Last May I wrote a column taking Institute members to task for basically remaining silent during the traditional "open mike" session at the Institute's Spring Council meeting in Savannah, Ga.

As editor of Accounting Today, my email and snail mail box has more or less become the repository for members’ dissatisfaction with initiatives and/or leadership emanating from 1211 Avenue of the Americas.

When Business Week named Institute president and chief executive Barry Melancon one of 2002’s worst managers, my email box went into Ram overload. As a member of the media, did I think it was unfair to have the head of a non-profit group lumped together with for-profit CEOs? Well in a word, yes, but that’s background for a future column and after all, performance is performance.

But one of the most interesting letters I received asked what Accounting Today and what I, specifically, was going to do about it?

Come again?

When I assumed this post 27 months ago I assure you there was no portion of my job description which bestowed me with decision-making power and influence over the profession’s membership organization.

I sorta figured that was up to the dues-paying members.

At the recent Winning is Everything symposium in Las Vegas, I had somewhat of a similar occurrence when I was asked what can Accounting Today do about the AICPA’s lack of communication with the small firms.

Also at that confab, many of the profession’s top executives were asked for their critique of the Institute’s leadership or lack thereof during the past year — arguably the toughest in history for CPAs.

Some of the country’s most respected and successful managing partners and chief executives adroitly, and diplomatically, tap-danced around the question, more or less defending the organization and its embattled president.

Some fair points were brought up, such as stating that the failed global credential and the teetering CPA2Biz were not the root of the accounting scandals and that the institute was moving forward with several initiatives such as its anti-fraud plan.

The only passionate institute criticisms were heard well off stage or on background.

My point to the membership is this.
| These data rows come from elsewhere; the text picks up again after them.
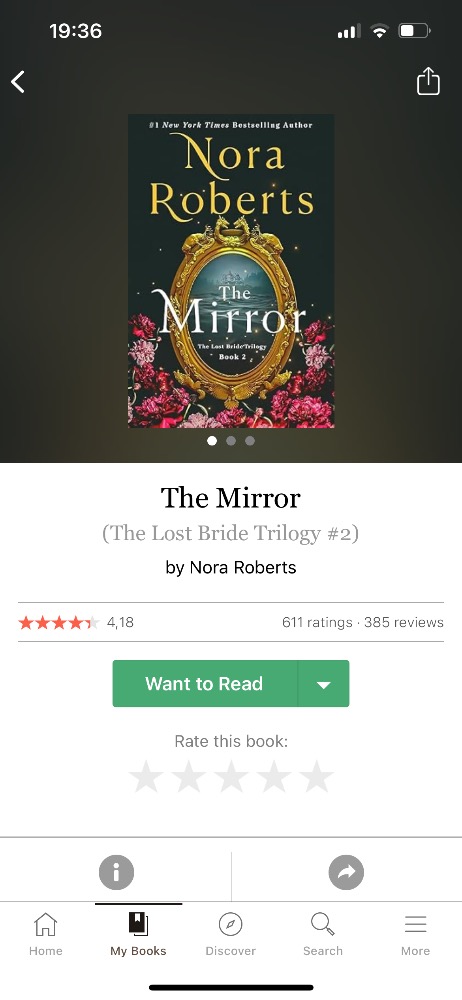Open the book info icon
The image size is (462, 1000).
tap(116, 872)
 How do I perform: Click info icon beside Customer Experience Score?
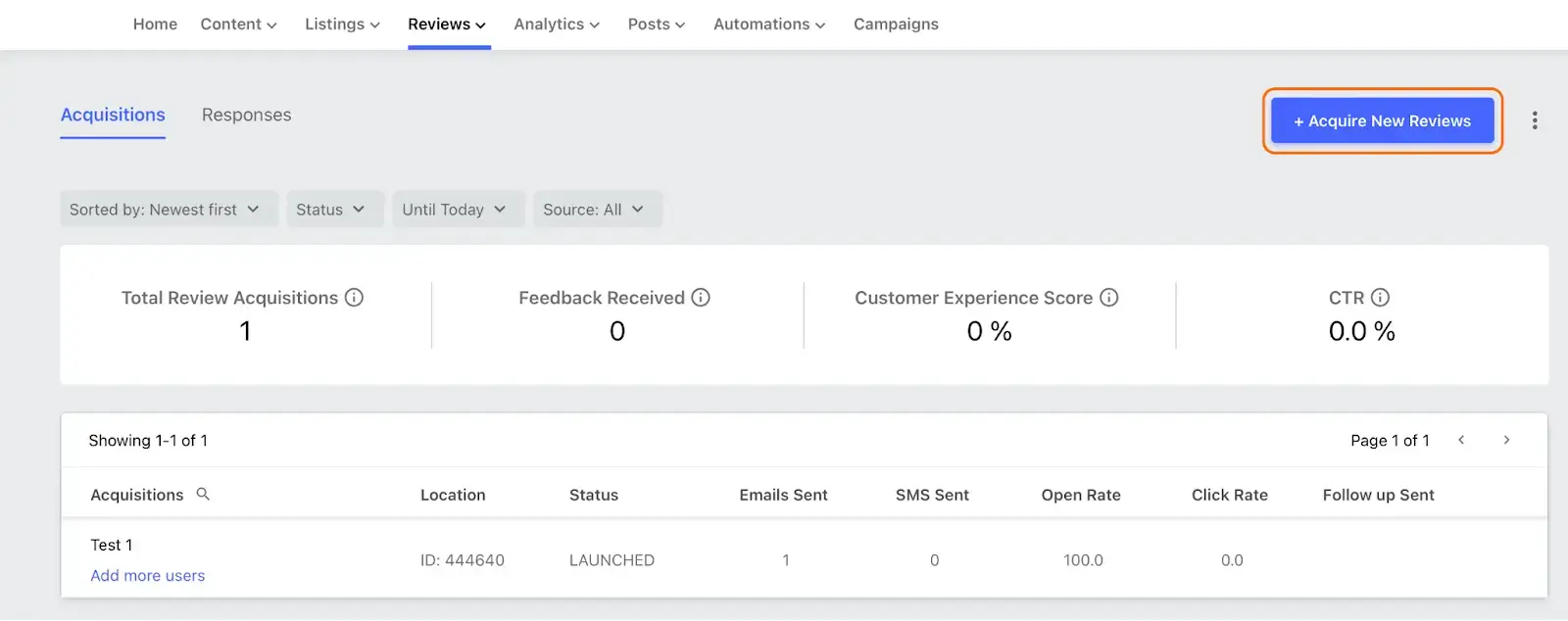tap(1109, 298)
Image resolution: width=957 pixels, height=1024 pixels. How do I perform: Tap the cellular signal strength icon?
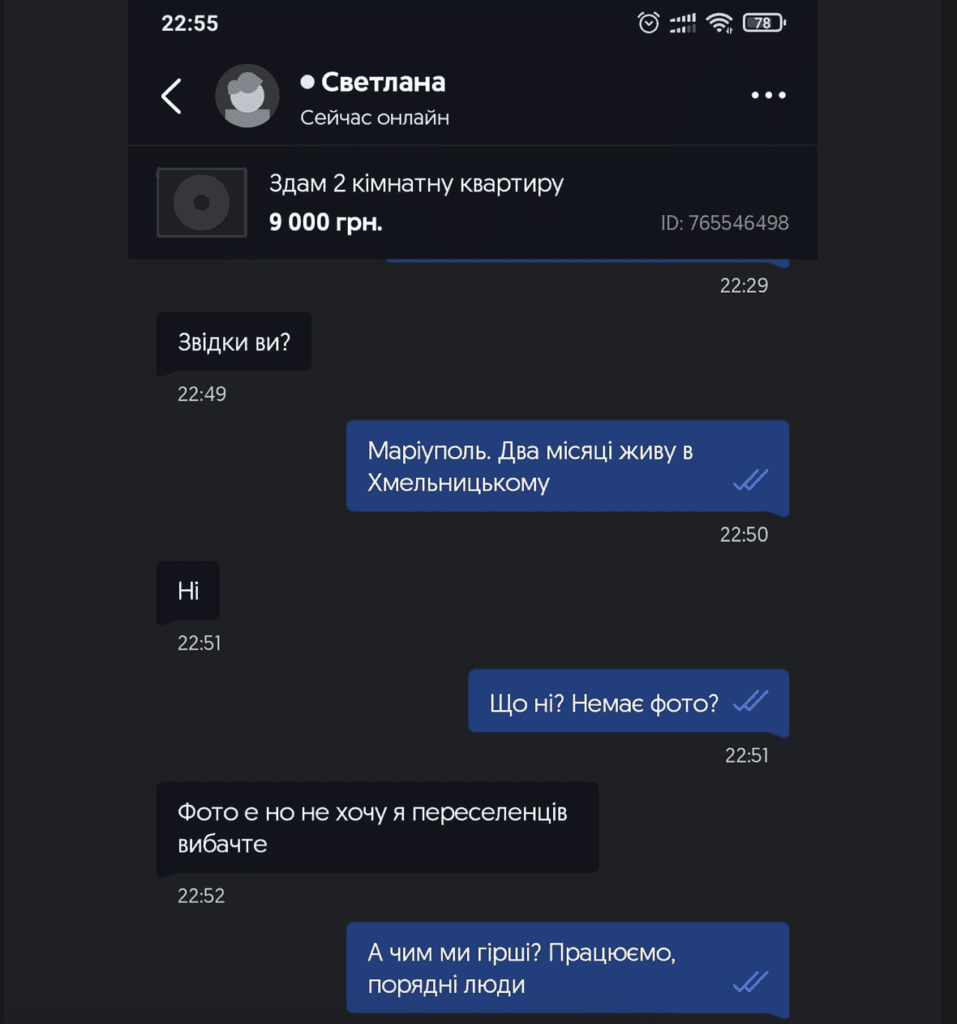click(683, 23)
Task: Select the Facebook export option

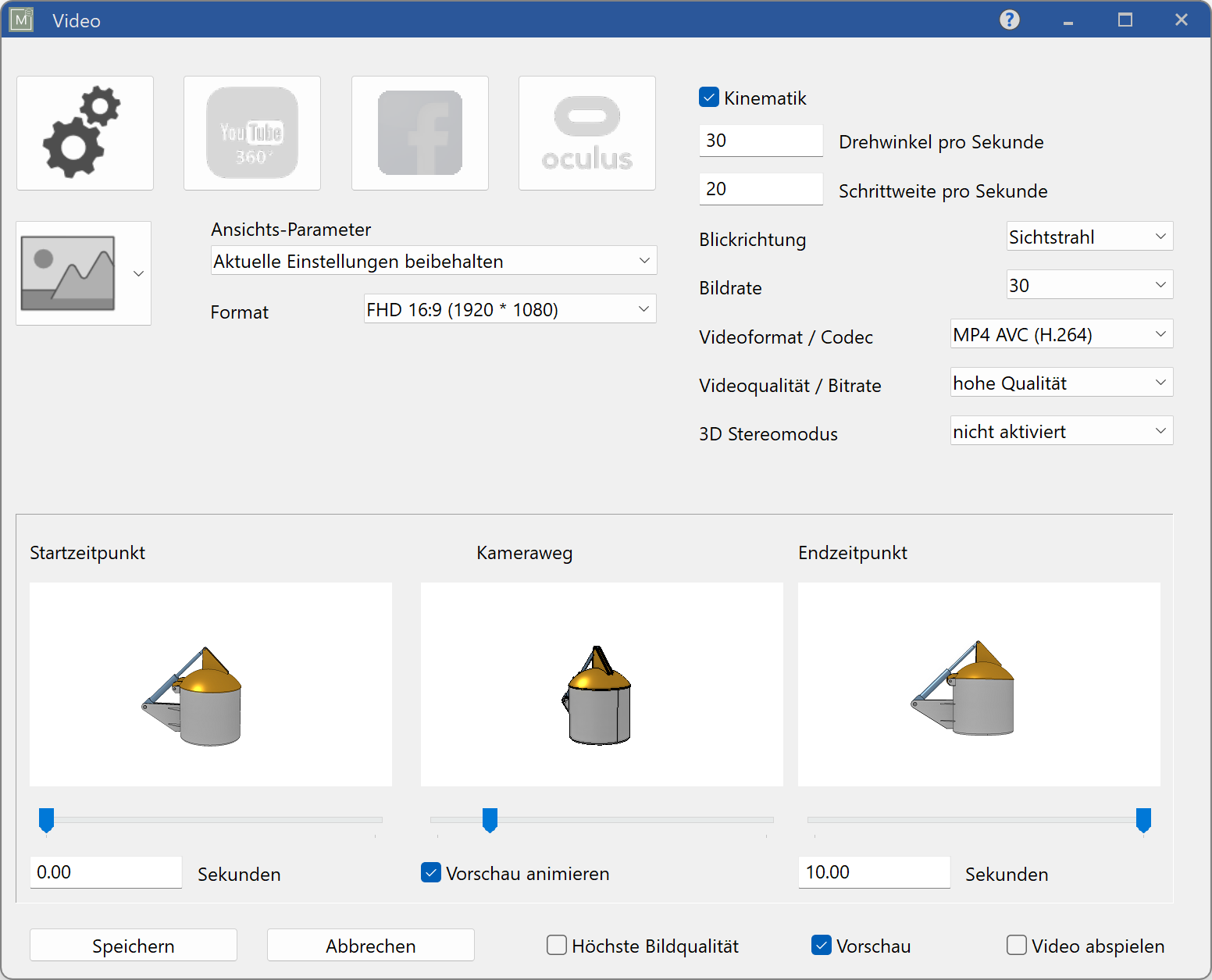Action: click(419, 133)
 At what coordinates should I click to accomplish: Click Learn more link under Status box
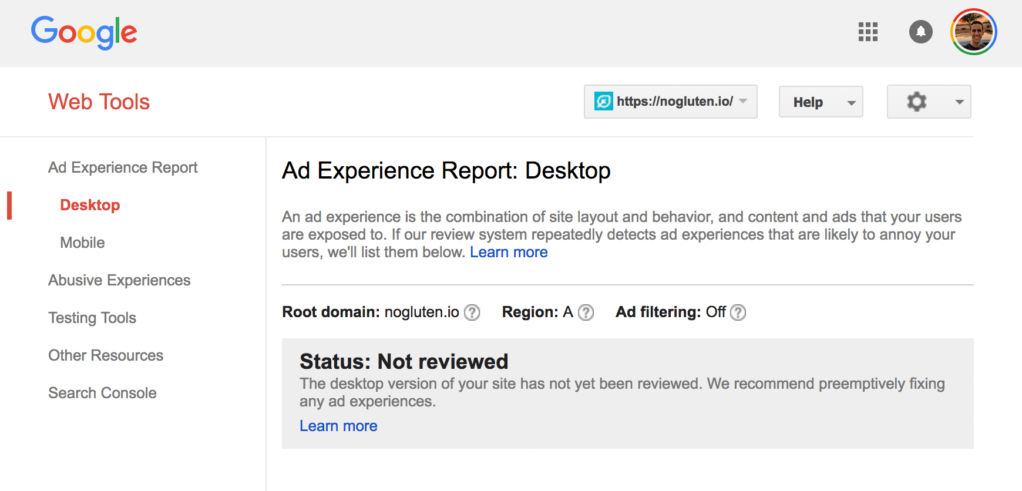pos(338,426)
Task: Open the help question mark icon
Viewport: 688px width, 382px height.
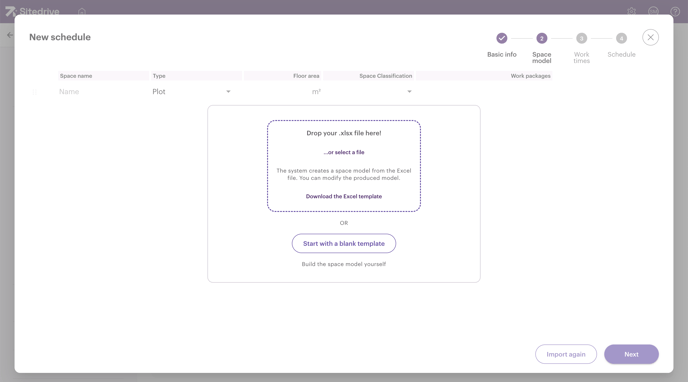Action: click(675, 11)
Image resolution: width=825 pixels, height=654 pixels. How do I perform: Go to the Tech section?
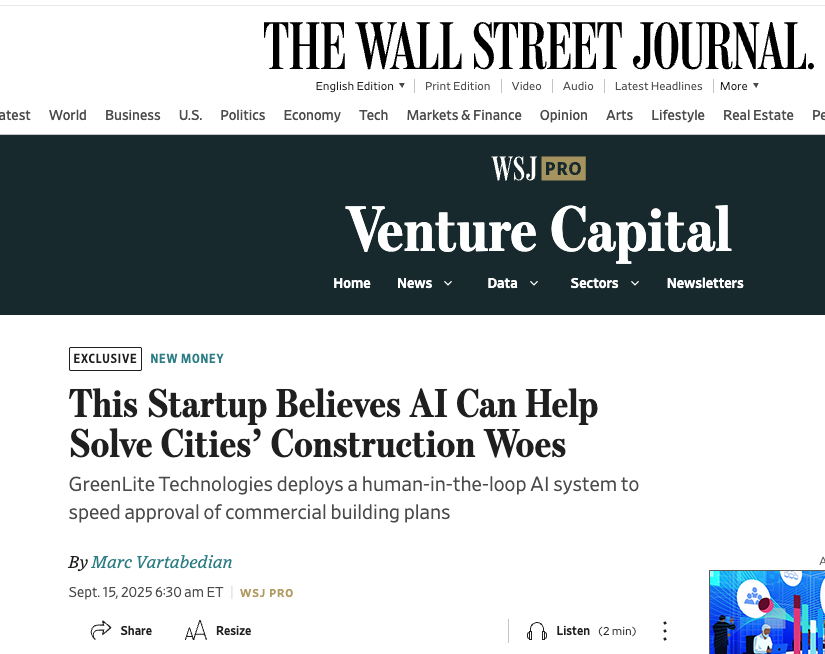tap(374, 115)
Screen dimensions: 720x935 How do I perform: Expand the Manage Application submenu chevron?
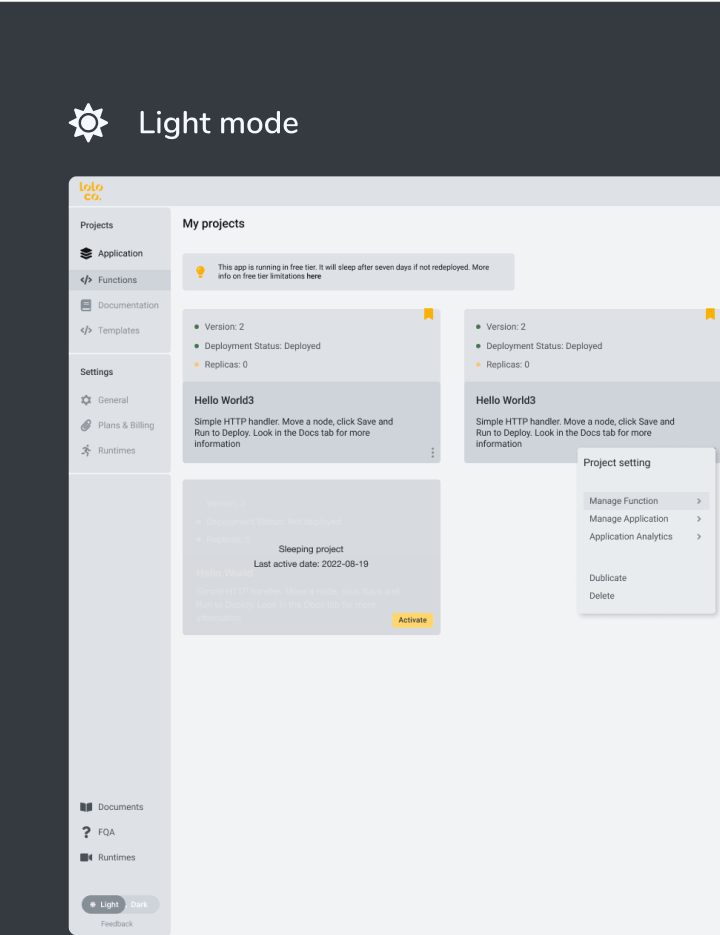tap(698, 519)
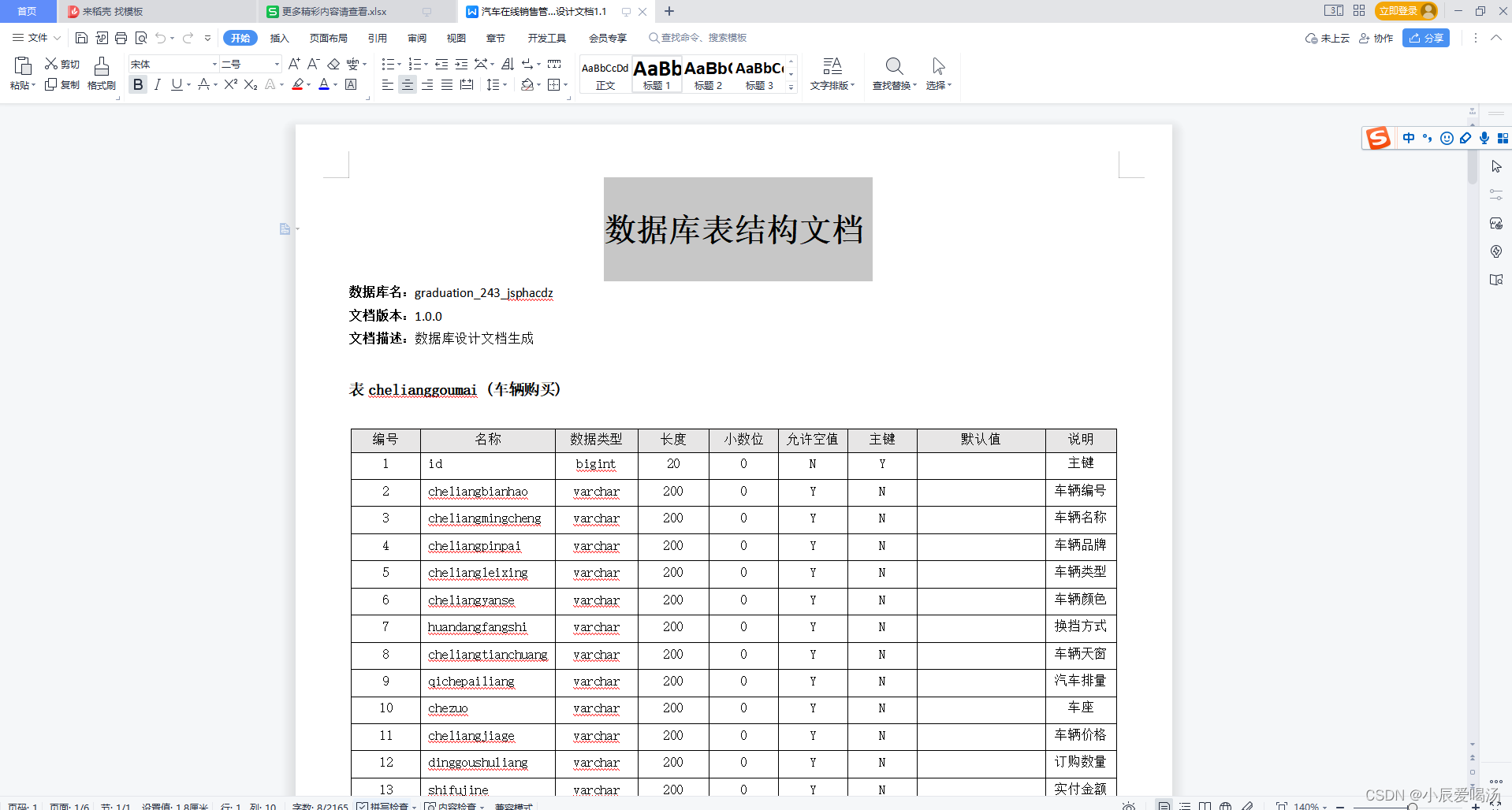Screen dimensions: 1512x810
Task: Open the emoji panel on the input toolbar
Action: (x=1447, y=138)

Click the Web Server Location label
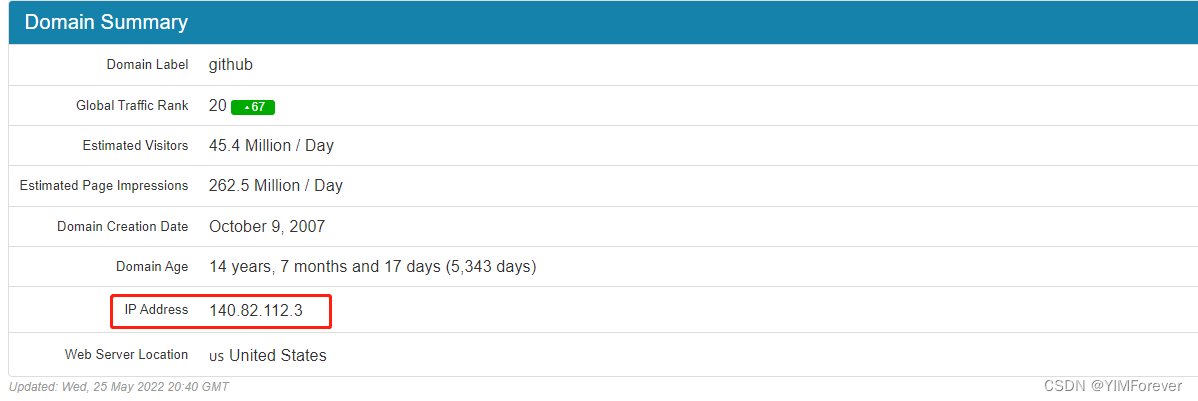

We report what’s going on in the profession and because we labor under the comfortable blanket of the First Amendment can editorialize our viewpoints.

But we can only print member’s gripes in letters or quote them in stories. We can’t force the institute to change – only you as members can do that.

You can work for change if you feel it’s necessary, or you can sit back and suffer in silence. Either way, the profession doesn’t need another change agent. There are already 340,000 of them.